> _INSTRUCTIONS FOR THE TASK_
Leave out all pictures while repeating the records exactly and completely.

> _GIVEN RECORDS_
————————
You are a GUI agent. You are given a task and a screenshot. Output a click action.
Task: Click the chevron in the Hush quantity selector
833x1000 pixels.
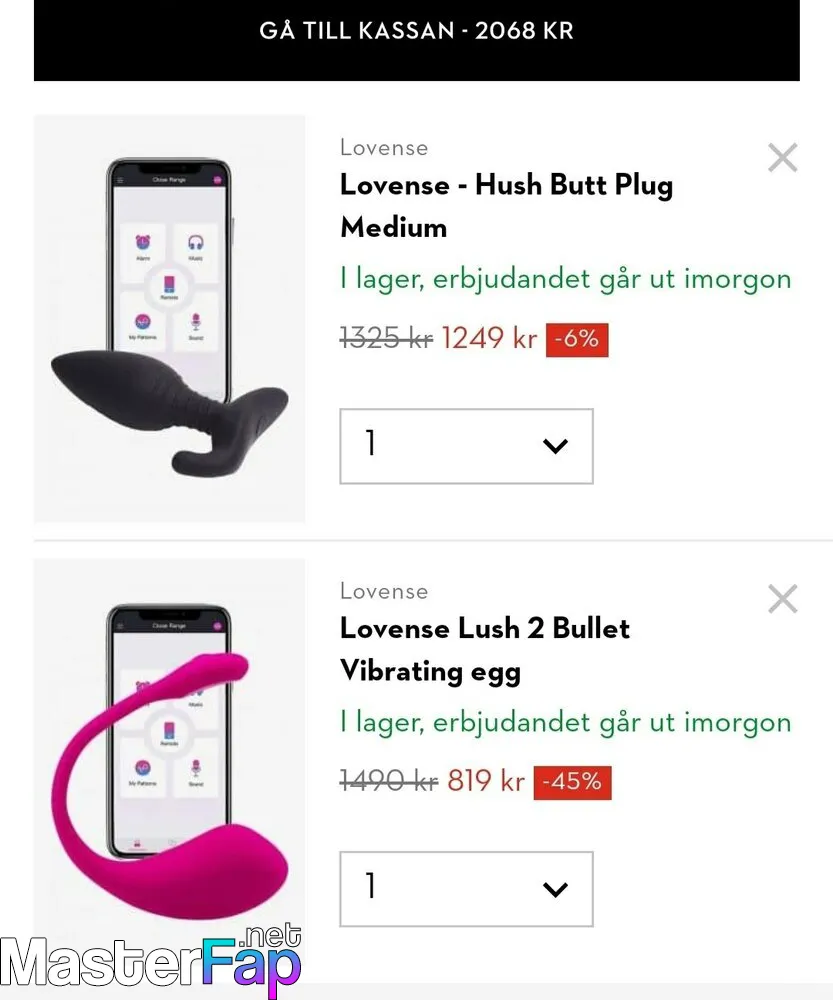[555, 446]
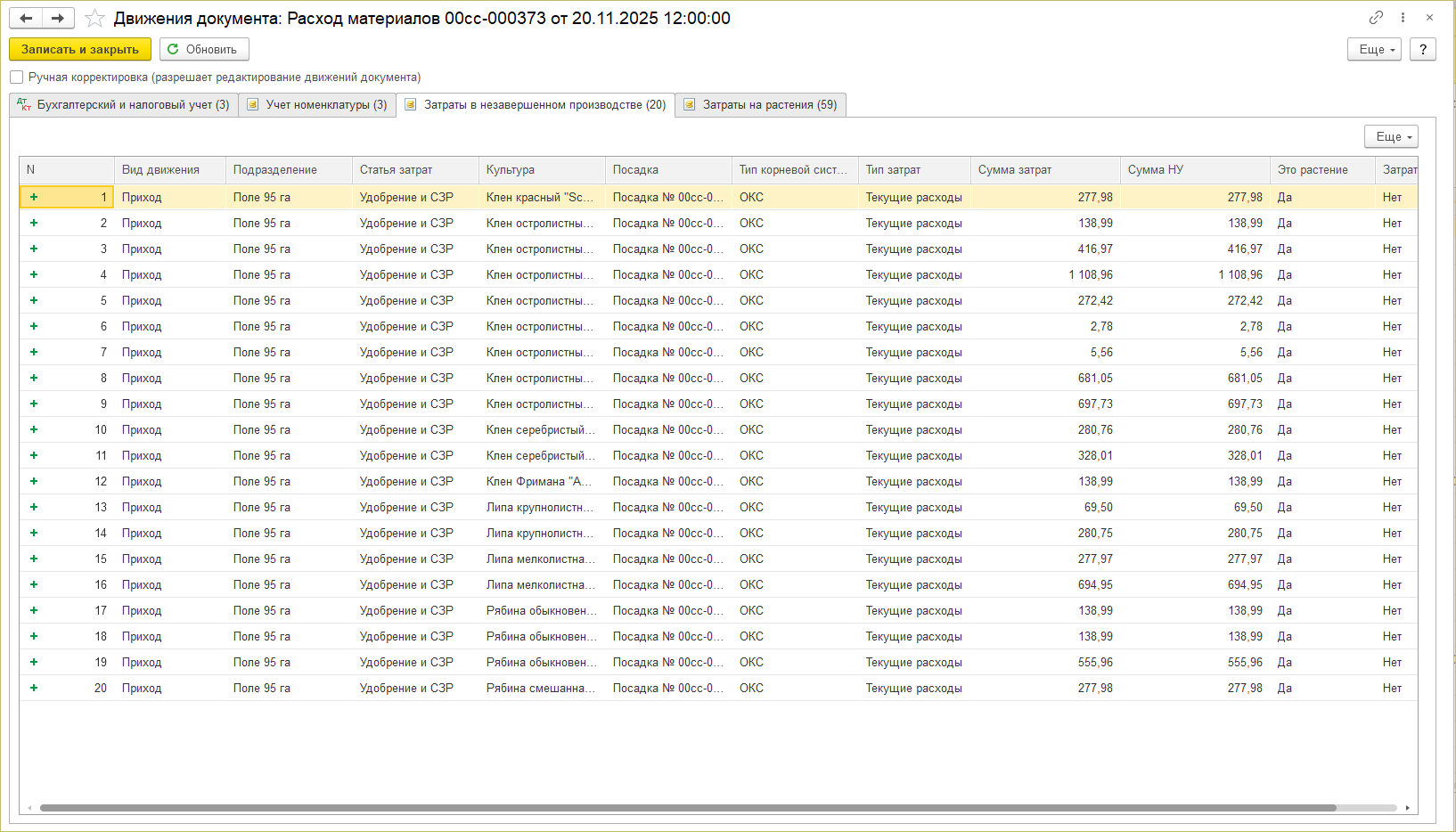Open the vertical three-dot window menu

tap(1403, 18)
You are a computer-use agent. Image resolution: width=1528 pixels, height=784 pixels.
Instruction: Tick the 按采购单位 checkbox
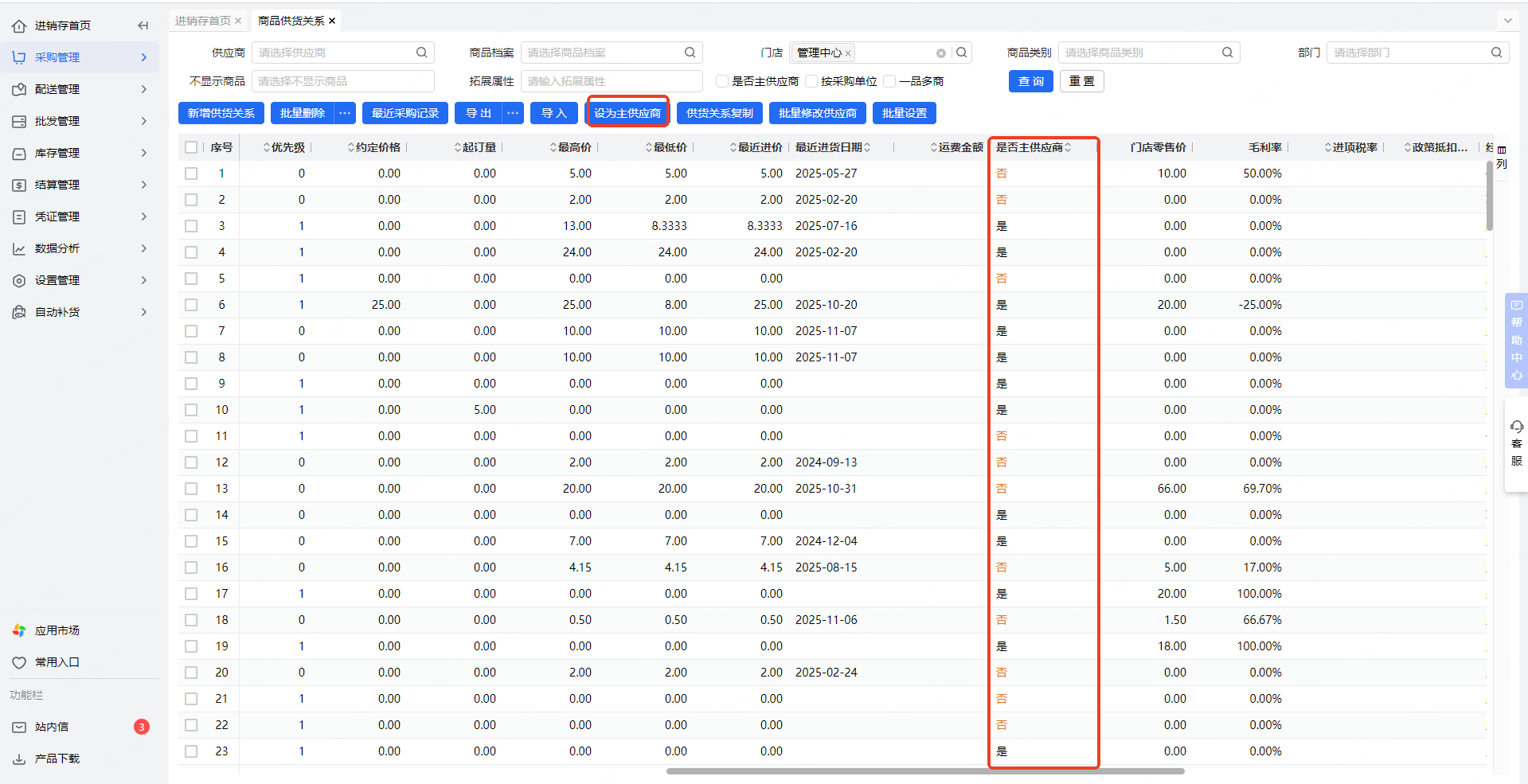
————————
> _TASK RESULT_
You are a GUI agent. You are given a task and a screenshot. Output a click action.
Task: Click the chevron in the Hush quantity selector
833x1000 pixels.
[555, 446]
Open the vertical three-dot window menu

tap(1403, 18)
You are a computer-use agent. Image resolution: width=1528 pixels, height=784 pixels.
Instruction: Tick the 按采购单位 checkbox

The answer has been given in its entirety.